According to McLain, PSD2 has strong principles in place, yet the specifics are a bit nebulous, at least for now. Stakeholders are trying to figure out measures to satisfy the requirements, while at present there is no real roadmap about what non-compliance might mean for firms, or how they can balance the demands of SCA with the desire to have as frictionless an experience as possible in place for the consumer.

To get there, he said, PSPs and the card schemes can help guide merchants through new compliance territory.

Looking for Exemptions

McLain told PYMNTS that the guidelines the card schemes or PSPs offer to merchants can assist with the technical heavy lifting that can help balance security and commerce. The guidelines could help a merchant capitalize on the maximum number of exemptions that are available as part of PSD2.

That’s critical, especially as PSD2 mandates that online transactions above 30 euros undergo the SCA processes.

The ambition of PSD2 is to apply to pretty much all online transactions – but, as McLain noted, there are exemptions that can be requested by merchants and PSPs due to low fraud rates. Exemptions are part of the regulatory technical standards for PSD2 that were released 11 months ago. Exemption threshold values allow merchants to sidestep SCA (and ostensibly provide the most friction-free process for consumers). For example, transactions under 30 euros are exempt, while merchants with fraud rates between one basis point and six basis points of fraud rates for remote, card-based payments are exempt.

Beyond the exemptions, and as with any authentication efforts, data makes all the difference, said McLain.

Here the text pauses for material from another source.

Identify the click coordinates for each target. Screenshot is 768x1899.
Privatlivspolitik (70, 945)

PSPs have been steadily gathering more information from merchants. “When it comes to PSD2, the merchants are incentivized to share more,” said McLain, adding that “what some of the card schemes are working on is the idea of collaborating with merchants to generate some type of reputation score for the transaction.”

Sharing data down to the issuer level, said McLain – noting, for example, that a consumer has used the same device hundreds of times across all manner of online transactions – can satisfy authentication requirements while boosting transaction rates.

Passing down data has long-term benefits, he said – especially when enlisting the aid of service providers (including Whitepages Pro, said McLain) to help connect the dots with technology such as machine learning when encountering an unknown identity.

As for what merchants should look for as they aim to automate some of these processes, he noted that the question of technology becomes “more complicated if the merchant hosts their own data center than if they use a cloud services provider.” In the latter case, he said the cloud services provider will do “a lot of the grunt work to ensure compliance from an encryption standpoint.”

But, as McLain noted, “at the end of the day, there is no silver bullet to become compliant – PSD2 compliance is going to require either bringing in strong in-house expertise, hiring an information security officer who has some experience with this admittedly new regulation or the ability to dive right into the regulation to ensure that the merchant becomes as compliant as they can be – and as soon as possible.”